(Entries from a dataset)

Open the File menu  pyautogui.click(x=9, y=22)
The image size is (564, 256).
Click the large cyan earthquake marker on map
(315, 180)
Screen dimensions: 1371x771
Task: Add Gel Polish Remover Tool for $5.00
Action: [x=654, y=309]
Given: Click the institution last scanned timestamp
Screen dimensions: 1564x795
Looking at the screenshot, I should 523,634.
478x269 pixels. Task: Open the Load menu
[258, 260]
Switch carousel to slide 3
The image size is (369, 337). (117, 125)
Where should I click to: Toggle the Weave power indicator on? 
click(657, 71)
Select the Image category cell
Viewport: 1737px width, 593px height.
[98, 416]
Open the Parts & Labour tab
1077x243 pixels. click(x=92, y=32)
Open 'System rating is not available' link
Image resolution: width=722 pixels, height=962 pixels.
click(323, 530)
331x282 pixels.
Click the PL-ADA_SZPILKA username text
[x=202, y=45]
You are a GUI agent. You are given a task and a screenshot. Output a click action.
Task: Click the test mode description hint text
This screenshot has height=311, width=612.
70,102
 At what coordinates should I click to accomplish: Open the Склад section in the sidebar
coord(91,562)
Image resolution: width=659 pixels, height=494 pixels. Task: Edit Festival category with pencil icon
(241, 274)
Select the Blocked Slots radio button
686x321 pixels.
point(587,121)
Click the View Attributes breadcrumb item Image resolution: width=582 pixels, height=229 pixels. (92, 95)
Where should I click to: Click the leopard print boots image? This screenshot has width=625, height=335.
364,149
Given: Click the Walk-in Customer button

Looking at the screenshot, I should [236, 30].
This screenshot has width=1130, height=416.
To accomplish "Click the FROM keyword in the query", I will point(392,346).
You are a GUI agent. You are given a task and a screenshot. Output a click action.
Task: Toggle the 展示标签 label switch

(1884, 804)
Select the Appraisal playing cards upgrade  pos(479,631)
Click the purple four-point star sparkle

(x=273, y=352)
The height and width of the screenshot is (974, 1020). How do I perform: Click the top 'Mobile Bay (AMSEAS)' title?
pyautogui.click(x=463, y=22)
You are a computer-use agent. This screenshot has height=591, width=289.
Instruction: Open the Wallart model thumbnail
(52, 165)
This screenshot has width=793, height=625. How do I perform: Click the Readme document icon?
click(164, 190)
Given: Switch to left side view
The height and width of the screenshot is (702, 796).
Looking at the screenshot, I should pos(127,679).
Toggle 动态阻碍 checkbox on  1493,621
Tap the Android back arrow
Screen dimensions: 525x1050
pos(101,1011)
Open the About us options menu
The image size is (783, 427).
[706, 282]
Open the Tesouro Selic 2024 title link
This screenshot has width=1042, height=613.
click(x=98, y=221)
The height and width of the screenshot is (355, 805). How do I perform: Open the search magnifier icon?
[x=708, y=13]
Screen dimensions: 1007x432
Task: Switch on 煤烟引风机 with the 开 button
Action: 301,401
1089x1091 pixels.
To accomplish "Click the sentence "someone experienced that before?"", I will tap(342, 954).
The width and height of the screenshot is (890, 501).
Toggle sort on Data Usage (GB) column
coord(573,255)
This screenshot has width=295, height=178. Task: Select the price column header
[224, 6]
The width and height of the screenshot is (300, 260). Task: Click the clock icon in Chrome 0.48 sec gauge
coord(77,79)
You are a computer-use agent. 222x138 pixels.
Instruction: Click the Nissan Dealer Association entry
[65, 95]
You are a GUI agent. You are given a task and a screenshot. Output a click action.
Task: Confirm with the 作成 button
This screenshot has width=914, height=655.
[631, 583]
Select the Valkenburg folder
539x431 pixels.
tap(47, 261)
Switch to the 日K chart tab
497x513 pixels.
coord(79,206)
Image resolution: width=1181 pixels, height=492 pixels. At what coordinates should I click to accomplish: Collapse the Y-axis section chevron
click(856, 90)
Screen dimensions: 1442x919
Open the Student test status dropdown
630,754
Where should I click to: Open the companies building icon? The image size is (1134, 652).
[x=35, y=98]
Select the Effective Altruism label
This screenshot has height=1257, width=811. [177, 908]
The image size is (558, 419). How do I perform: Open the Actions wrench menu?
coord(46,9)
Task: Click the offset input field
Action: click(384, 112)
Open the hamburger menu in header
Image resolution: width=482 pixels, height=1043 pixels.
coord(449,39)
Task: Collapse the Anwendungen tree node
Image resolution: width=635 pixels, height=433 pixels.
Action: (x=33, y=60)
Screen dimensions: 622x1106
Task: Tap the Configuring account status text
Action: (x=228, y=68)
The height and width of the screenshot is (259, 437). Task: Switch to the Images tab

Given instruction
Convert the entries, from the first line through the line containing "1077x243 pixels. click(x=92, y=32)", into a numbered list, leaving out any blank lines.

Exercise solution
1. Open the File menu  pyautogui.click(x=9, y=22)
2. The image size is (564, 256).
3. Click the large cyan earthquake marker on map
4. (315, 180)
5. Screen dimensions: 1371x771
6. Task: Add Gel Polish Remover Tool for $5.00
7. Action: [x=654, y=309]
8. Given: Click the institution last scanned timestamp
9. Screen dimensions: 1564x795
10. Looking at the screenshot, I should 523,634.
11. 478x269 pixels. Task: Open the Load menu
12. [258, 260]
13. Switch carousel to slide 3
14. The image size is (369, 337). (117, 125)
15. Where should I click to: Toggle the Weave power indicator on? 
16. click(657, 71)
17. Select the Image category cell
18. Viewport: 1737px width, 593px height.
19. [98, 416]
20. Open the Parts & Labour tab
21. 1077x243 pixels. click(x=92, y=32)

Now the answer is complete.